Letters: A True Leader, CSA 2010 (Cont.’d)
A True Leader
Iowa’s trucking industry lost a dear friend and valued leader this past week. John Ruan was one of the three founders of the Iowa Motor Truck Association. (Click here for previous story.)
In 1942, Mr. Ruan felt that the industry needed a voice at the Capitol, and, within weeks, he had other trucking leaders committed to the idea, and the association became a reality.
Almost immediately, the association became the respected voice of the industry, in no small part because of the involvement by John Ruan.
He personally directed the efforts with legislators and regulators and made it his personal goal to navigate the young organization through its early years. His hard work, leadership and unwavering commitment to the trucking industry enabled him to quickly build a strong membership and a united organization.
His tremendous dedication to IMTA was always present in those early decades; he personally provided the financial support to pay the bills and cover the payroll expenses as the association faced some difficult times in the 1940s and 1950s.
Over the years, the trucking industry faced numerous challenges and Mr. Ruan’s leadership was always present through his involvement with IMTA. It was known that the association could rely upon Mr. Ruan’s organizations for whatever resources were needed to get the job done — and for that support, we are eternally grateful. A unique supporter such as Mr. Ruan enabled the association to prosper and flourish and, even more important, provide services, support and leadership to an industry that today employs one in every 11 people in the state of Iowa.

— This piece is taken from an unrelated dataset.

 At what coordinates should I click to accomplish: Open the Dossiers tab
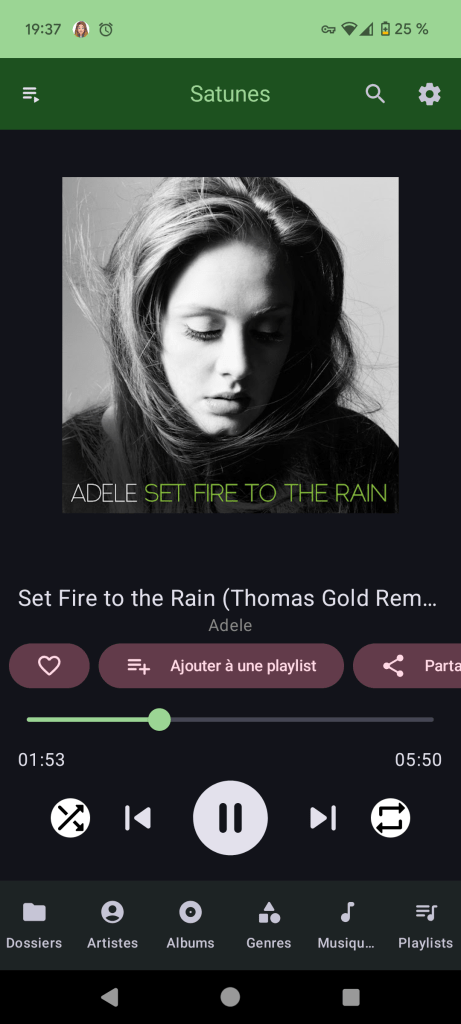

With time, his direct involvement was minimal, but the Ruan presence and the philosophies Mr. Ruan instilled always have been the constants that proved to be a valuable anchor for an industry and an association that faces continual change. Even today, Iowa’s trucking industry holds great respect and appreciation for Mr. John Ruan.
Not only did he have the foresight and the vision to create an association that has been able to serve the trucking industry for more than 65 years, but more important, he set the standard an industry continually aspires to uphold.
Without question, Mr. Ruan’s scope of influence is much larger than most, and his achievements and accolades span far beyond the trucking industry. But it is with great pride that many truckers recall and remember Mr. Ruan’s roots in the trucking industry and his widespread influence on the trucking industry in the past and yet today. It is because of his tremendous influence that Iowa’s trucking industry expresses its sincere thanks and appreciation to a man who left a footprint on an industry and an association that will be felt forever.
Iowa Motor Truck Association
Des Moines, Iowa
With the implementation of CSA 2010 — the Comprehensive Safety Analysis program created by the Federal Motor Carrier Safety Administration to replace the old SafeStat system — the government seeks to provide performance criteria that favor the biggest carriers and discriminate against the smallest (2-8, p. 1; click here for previous story).
Misuse of SafeStat has been a huge barrier to success for the approximately 100 people a day who get FMCSA operating authority. Although otherwise useful and appropriate, SafeStat contains an Inspection Selection System score that essentially ranks motor carriers according to government inspection frequency.
A carrier’s score number is supposed to be only for internal government use, but making it public has created the impression for shippers — and people like me who load carriers — that the government is ranking carriers, making one appear to be better than another.
The ISS score seems to suggest a correlation between high-percentage inspection numbers and claims for loss, but there is no such correlation. This works against newer, smaller motor carriers because they start out with a large number and a “conditional” Department of Transportation rating and consequently get less freight than larger, more established carriers.
The resulting loss of profit represents an unlawful “taking” under the U.S. Constitution.
The smallest carriers, which typically deliver freight straight through without handling — thereby lowering the percentage of cargo lost — have a higher degree of driving and cargo-handling skill because they own their own equipment.
CSA 2010, although it means well, should not be misused the way SafeStat has been. The government should eliminate from CSA any form of rating based on inspections. The idea of listing safety deficiencies is good, and those who purchase transportation can make up their own minds about who to hire.
Government never should be in the business of endorsing one motor carrier at the expense of another. The public is certainly capable of evaluating carriers and selecting the best trucking purchases for their needs.
If the government implements CSA 2010, the system should be used internally and only for inspections.
All trucking safety and driver statistics should be available online to everyone, as they are now, without revealing a specific carrier’s inspection percentage. The federal government is out of the business of regulating the economics of trucking, and CSA 2010 is an incompetent economic regulation masked as a “safety” issue.